Der Neonazi Karl Rieger wurde wegen Erpressung und schwerer Körperverletzung zu drei Jahren Haft verurteilt. Doch schon nach fünfzehn Monaten kommt er wieder auf Bewährung frei. Inzwischen hat sich an seiner Einstellung mehr geändert, als er für möglich hält: Er liebt eine Jüdin. Und da ist noch sein 13-jähriger Schützling Thomas, der wie Karl ungewollt in die rechtsradikale Szene reingerutscht ist und nun dringend Hilfe braucht, um sein Leben noch rechtzeitig in den Griff zu bekommen.

Karls erste Schritte in Freiheit verlaufen jedoch völlig anders als geplant. Dies liegt nicht nur an dem eskalierten Erstgespräch mit seiner Bewährungshelferin, die ihn beim kleinsten Regelverstoß ins Gefängnis zurückschicken will. Kurz darauf erfährt er von seinen Kameraden, zu denen er offiziell keinen Kontakt mehr haben darf, dass für einen Überfall Thomas die Rolle des Lockvogels übertragen wurde.

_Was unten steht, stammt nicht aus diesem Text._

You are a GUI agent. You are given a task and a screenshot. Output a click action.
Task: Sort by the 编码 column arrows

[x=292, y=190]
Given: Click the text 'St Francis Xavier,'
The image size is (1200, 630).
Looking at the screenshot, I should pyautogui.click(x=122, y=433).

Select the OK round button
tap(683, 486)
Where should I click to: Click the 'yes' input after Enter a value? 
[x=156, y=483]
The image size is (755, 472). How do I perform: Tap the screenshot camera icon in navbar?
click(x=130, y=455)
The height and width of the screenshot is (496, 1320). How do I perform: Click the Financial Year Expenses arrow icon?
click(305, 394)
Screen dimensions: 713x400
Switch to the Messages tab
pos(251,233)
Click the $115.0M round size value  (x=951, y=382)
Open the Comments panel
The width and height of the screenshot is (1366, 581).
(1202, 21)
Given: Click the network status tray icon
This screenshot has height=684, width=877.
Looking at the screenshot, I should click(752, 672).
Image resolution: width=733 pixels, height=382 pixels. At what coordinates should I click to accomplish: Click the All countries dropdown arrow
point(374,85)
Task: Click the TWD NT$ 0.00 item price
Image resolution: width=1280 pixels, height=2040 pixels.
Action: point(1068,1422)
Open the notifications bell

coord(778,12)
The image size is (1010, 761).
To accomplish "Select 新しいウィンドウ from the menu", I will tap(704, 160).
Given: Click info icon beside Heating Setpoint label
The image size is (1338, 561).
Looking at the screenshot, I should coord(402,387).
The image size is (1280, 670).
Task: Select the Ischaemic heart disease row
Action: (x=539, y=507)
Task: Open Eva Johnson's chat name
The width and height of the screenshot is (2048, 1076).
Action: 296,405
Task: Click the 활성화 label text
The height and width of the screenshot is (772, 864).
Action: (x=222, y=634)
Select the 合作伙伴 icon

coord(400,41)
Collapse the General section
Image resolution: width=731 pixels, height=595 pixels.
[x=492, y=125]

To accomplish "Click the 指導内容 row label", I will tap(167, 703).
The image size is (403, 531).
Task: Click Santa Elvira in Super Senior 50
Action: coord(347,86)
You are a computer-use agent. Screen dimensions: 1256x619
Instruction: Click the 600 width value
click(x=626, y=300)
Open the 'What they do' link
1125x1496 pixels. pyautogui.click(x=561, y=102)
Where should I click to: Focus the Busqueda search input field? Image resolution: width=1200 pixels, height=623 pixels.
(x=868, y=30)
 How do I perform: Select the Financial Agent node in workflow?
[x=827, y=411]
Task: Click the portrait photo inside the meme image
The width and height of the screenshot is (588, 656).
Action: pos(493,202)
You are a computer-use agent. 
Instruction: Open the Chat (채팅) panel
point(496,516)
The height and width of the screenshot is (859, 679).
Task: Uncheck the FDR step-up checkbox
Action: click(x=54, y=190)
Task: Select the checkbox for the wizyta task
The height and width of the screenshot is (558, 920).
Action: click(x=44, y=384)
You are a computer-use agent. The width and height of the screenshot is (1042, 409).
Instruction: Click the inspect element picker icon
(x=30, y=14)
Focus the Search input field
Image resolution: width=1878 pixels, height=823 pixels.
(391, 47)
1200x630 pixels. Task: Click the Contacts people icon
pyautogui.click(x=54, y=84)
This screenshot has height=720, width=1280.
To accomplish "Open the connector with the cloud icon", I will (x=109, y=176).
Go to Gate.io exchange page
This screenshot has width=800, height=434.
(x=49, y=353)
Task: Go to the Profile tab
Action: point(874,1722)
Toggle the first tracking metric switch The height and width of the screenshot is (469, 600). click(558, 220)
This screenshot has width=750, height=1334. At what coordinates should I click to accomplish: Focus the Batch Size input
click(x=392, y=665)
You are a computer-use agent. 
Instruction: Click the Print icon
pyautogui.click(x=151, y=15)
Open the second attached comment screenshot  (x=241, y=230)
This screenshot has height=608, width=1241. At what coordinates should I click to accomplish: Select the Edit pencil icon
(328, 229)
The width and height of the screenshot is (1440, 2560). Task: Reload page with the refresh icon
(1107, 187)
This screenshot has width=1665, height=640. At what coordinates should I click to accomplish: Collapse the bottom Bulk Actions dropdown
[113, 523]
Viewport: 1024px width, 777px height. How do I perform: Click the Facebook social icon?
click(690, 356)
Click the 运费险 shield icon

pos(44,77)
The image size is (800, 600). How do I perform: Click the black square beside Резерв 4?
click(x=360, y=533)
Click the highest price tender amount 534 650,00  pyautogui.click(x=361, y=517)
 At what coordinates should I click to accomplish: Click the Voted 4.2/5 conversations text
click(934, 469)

Karl glaubt, nur wenn er sich an der Operation beteiligt, könne er den Jungen beschützen und das Schlimmste verhindern. Doch auch diese Aktion eskaliert und entwickelt sich zu einem medialen Großereignis mit Folgen.

Wer als Regisseur gearbeitet hat und heute als Texter und Drehbuchautor tätig ist, dem darf man blind Können und Handwerk unterstellen. In seinem Debüt zeigt Peter Grandl all dies und noch viel mehr. Was an seinem in jeder Hinsicht gelungenen Thriller auffällt, ist die Kombination von Desastern. Eine nicht enden wollende Kette von unerwarteten Wendungen vergrößert bei allen Beteiligten konsequent ein Chaos, das mit normalen Hilfsmitteln nicht mehr zu beruhigen ist. Erst wenn alle an ihre Grenzen und darüber hinaus gelangt sind und eine Auflösung erkennbar wird, überrascht der Autor wiederum mit einigen Wendungen.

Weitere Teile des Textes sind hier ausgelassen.